# Best cheap frame to build up a singlespeed



## laurelbliss (Apr 5, 2010)

I've been thinking about a singlespeed for a few years now and have decided to take the plunge. I have a FS Gary Fisher where I am selling the frame, keeping the components and building up a singlespeed from the leftover parts.

My question is, what is the best frame for a singlespeed? Or rather, what is your favorite frame? I would like a hardtail as I already have a FS bike and have a 120mm fork that will be used.

I'm trying to keep the cost of the frame around $400.

Suggestiions? Comments? General [email protected]$$ answers accepted.


----------



## kvojr (Apr 14, 2005)

Just build up the Fisher as a single speed.


----------



## laurelbliss (Apr 5, 2010)

I've gone through 2 warranty exchanges with the frame in the past year and want a light hardtail frame with no carbon whatsoever.


----------



## ianick (Jul 10, 2006)

Take a look at the Soul Cycles Dillinger.

Are you interested in Steel or wanting to stay light and therefore aluminum?


----------



## laurelbliss (Apr 5, 2010)

I could stand to lose weight around the waist so small differences in frame weight doesn't concern me as much.

More concerned with getting a solid, built in america, frame


----------



## homegrown_xt (Jun 18, 2008)

Look for an older Santa Cruz Chamelon frame, It has the horizontal dropouts that you need for a single speed and if you ever decide to go back to gears you can do that with that frame. It is also a USA built frame.


----------



## laurelbliss (Apr 5, 2010)

Nice recommendation. It even has a bottle opener hanger. 

Its now at the top of my list.


----------



## fazzster (Apr 4, 2010)

Just buy a complete GT Peace for $440.00 from Performance Bike and slowly upgrade. I have been riding for 25 years and this is one of my favorite bikes of all time. Who knew for $440.00 that a "cheap" bike could be so good....it is totally exceeding expectations


----------



## laurelbliss (Apr 5, 2010)

Since I have another bike (an awesome Transition Covert), the singlespeed will be an over time project.

Higher end components are available from the GF HiFi Pro frame I'm selling so I guess I'm looking for a summer project when its raining and can't ride the Covert.


----------



## grundy (Jan 12, 2004)

laurelbliss said:


> More concerned with getting a solid, built in america, frame


if you want made in America, check out http://www.ventanausa.com/ - they have some El Toros on sale.

That said, I have a Soul Cycles Hooligan and love it. Not made in America though.


----------



## p nut (Apr 19, 2007)

So a 29er or 26" frame? Iirc, HiFi is a 29er?

There are a lot of SS 29er frames to choose from. Vassago Jabberwocky, QBall, Redline Monocog Flight, Surly Karate Monkey, etc. 

For 26", I'd look no further than a Surly 1x1. But even cheaper yet, I just bought an ooooold Specialized hardrock that I've converted to SS--all for $40. It'll be my heavy beater never-locked-up beater bike.

### RAW RECORDS
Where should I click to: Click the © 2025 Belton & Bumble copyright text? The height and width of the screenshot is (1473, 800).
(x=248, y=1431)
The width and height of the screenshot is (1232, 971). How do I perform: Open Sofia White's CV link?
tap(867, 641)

...

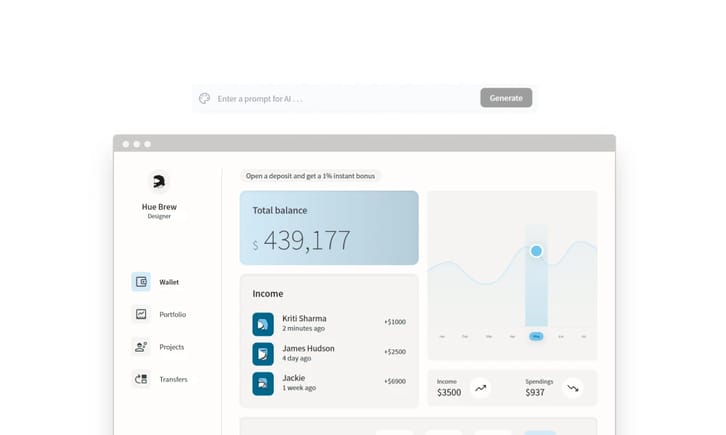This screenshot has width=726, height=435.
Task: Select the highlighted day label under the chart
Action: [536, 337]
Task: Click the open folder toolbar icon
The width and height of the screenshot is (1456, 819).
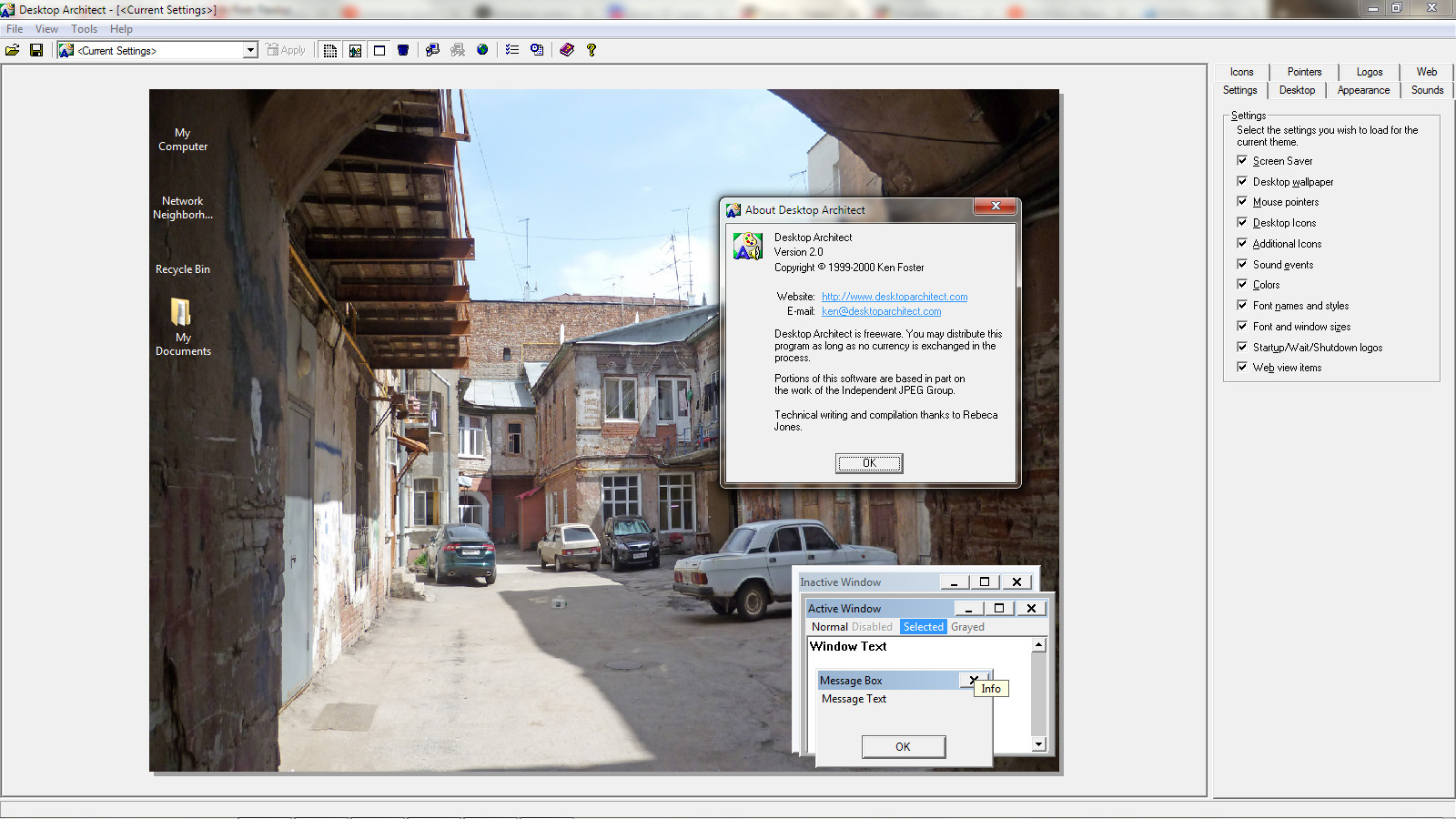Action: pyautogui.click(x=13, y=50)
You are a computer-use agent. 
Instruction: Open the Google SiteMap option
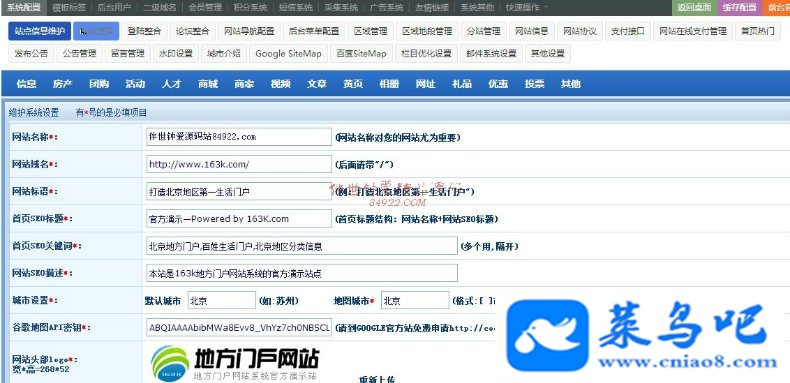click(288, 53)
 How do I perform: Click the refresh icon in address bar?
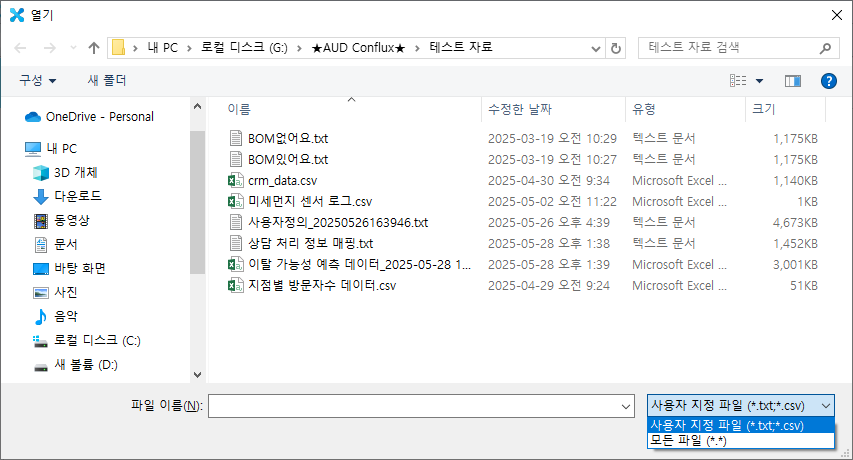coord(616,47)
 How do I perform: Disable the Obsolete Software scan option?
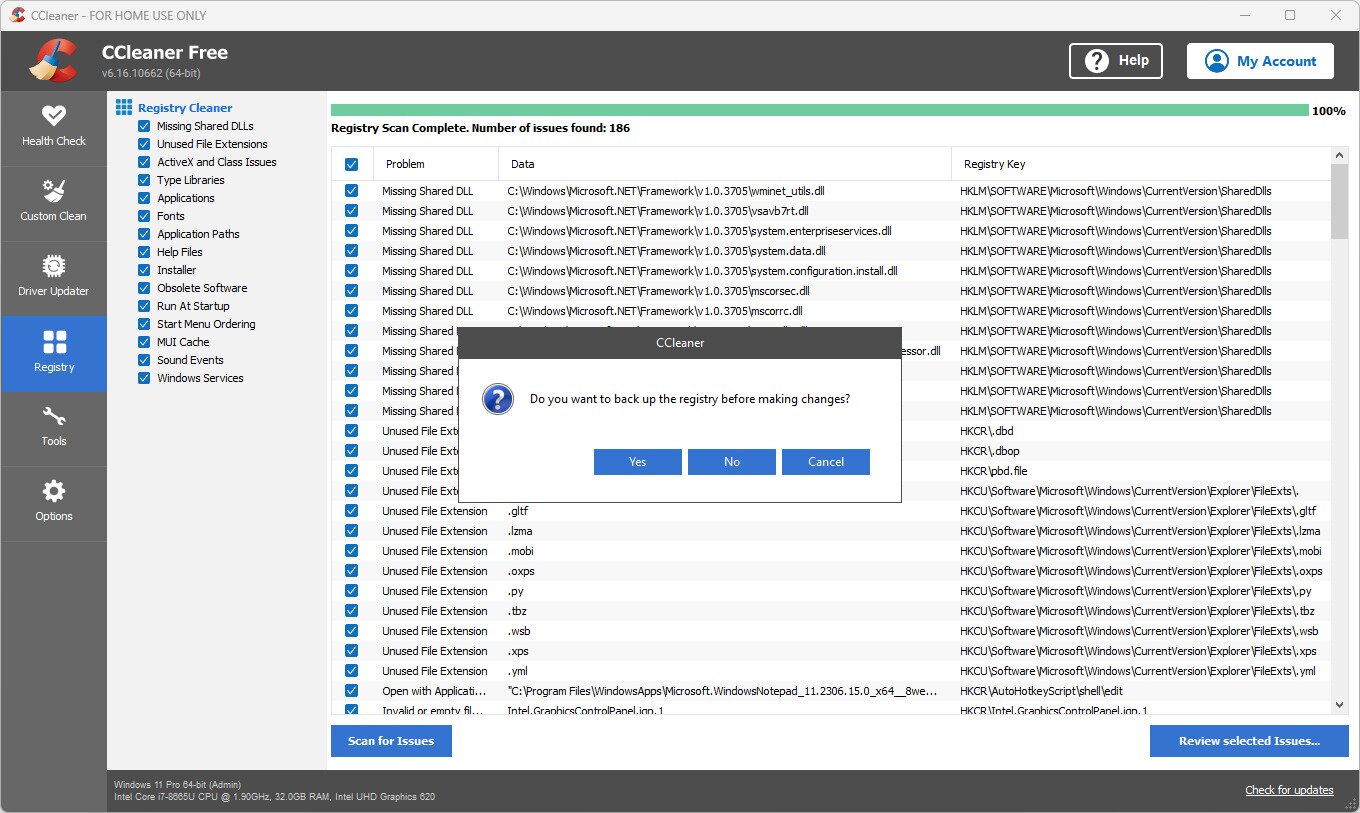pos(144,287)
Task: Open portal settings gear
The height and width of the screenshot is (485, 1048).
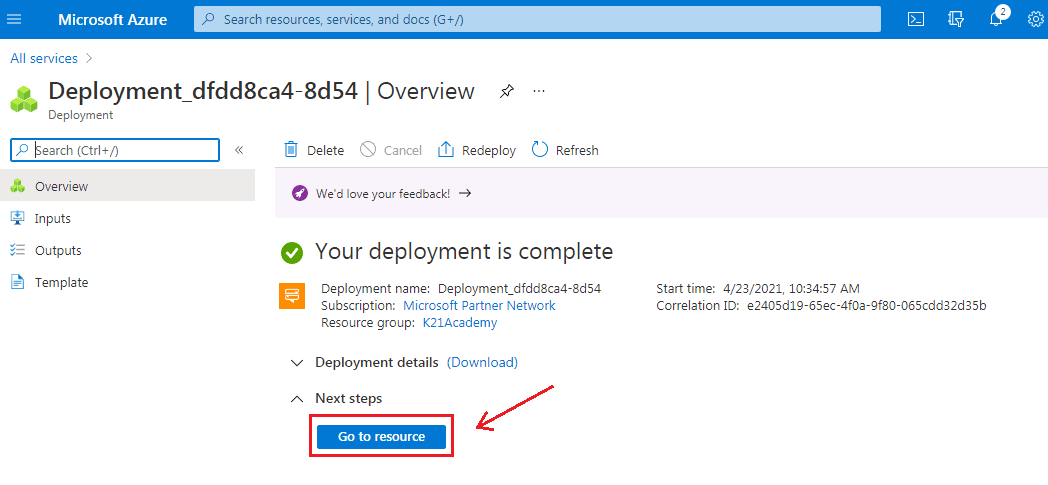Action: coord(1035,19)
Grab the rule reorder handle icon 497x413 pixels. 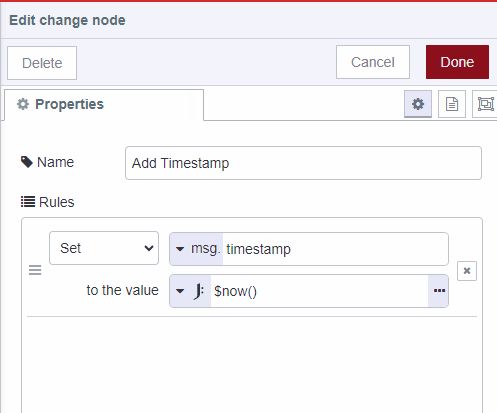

* * *

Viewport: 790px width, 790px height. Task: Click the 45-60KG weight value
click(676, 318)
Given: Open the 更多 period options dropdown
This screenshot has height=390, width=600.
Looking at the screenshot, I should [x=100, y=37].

### WHAT IS ASKED
a – In the singlespeed frame thread, about how much does the original poster want to spend on the frame?
b – Copy the singlespeed frame thread word for word from "That said, I" to "Karate Monkey, etc.".
c – Continue the forum thread about singlespeed frames after its last sentence.

### THE RESPONSES
a – Around $400.

b –
That said, I have a Soul Cycles Hooligan and love it. Not made in America though.


----------



## p nut (Apr 19, 2007)

So a 29er or 26" frame? Iirc, HiFi is a 29er?

There are a lot of SS 29er frames to choose from. Vassago Jabberwocky, QBall, Redline Monocog Flight, Surly Karate Monkey, etc.

c –
----------



## latedropbob (Aug 6, 2007)

laurelbliss...you're already a tranny owner, might as well get a TransAm!

I've got one at the powdercoaters right now getting a new finish. I picked it up from a buddy at a steal. But I think retail from tranny is only like $500. Not bad and cro-mo with horizontal dropouts with sweet geo.


----------



## kcaz (Nov 2, 2004)

+1 on the Ventana. I have a older El Toro I bought on craigslist for $150 and I can't explain how good this frame really is. It's my 4th Ventana and may just be my favorite.

Here's a great tool for searching craigslist for bike related items. Good luck.

http://bike.jaxed.com/cgi-bin/bike.cgi


----------



## rensho (Mar 8, 2004)

I bought a carbon frame, similar to the ones sold on ebay these days for $350 (i paid $550 in a GB), and set it up with magic gear (34x18). It is really nice. The ride is super comfy, but the power delivery is right now!
Now the chain has stretched, so it will likely be 34x19, or I'll just throw a new, heavier chain on. The stretched chain is a PC1, aka suckage.


----------



## lexvil (Mar 28, 2009)

Surly 1x1. Just built this baby up.


----------



## p nut (Apr 19, 2007)

Holy spacers


----------



## bad mechanic (Jun 21, 2006)

Is there an old, classic frame you've always liked?


----------



## srandall (Jun 30, 2007)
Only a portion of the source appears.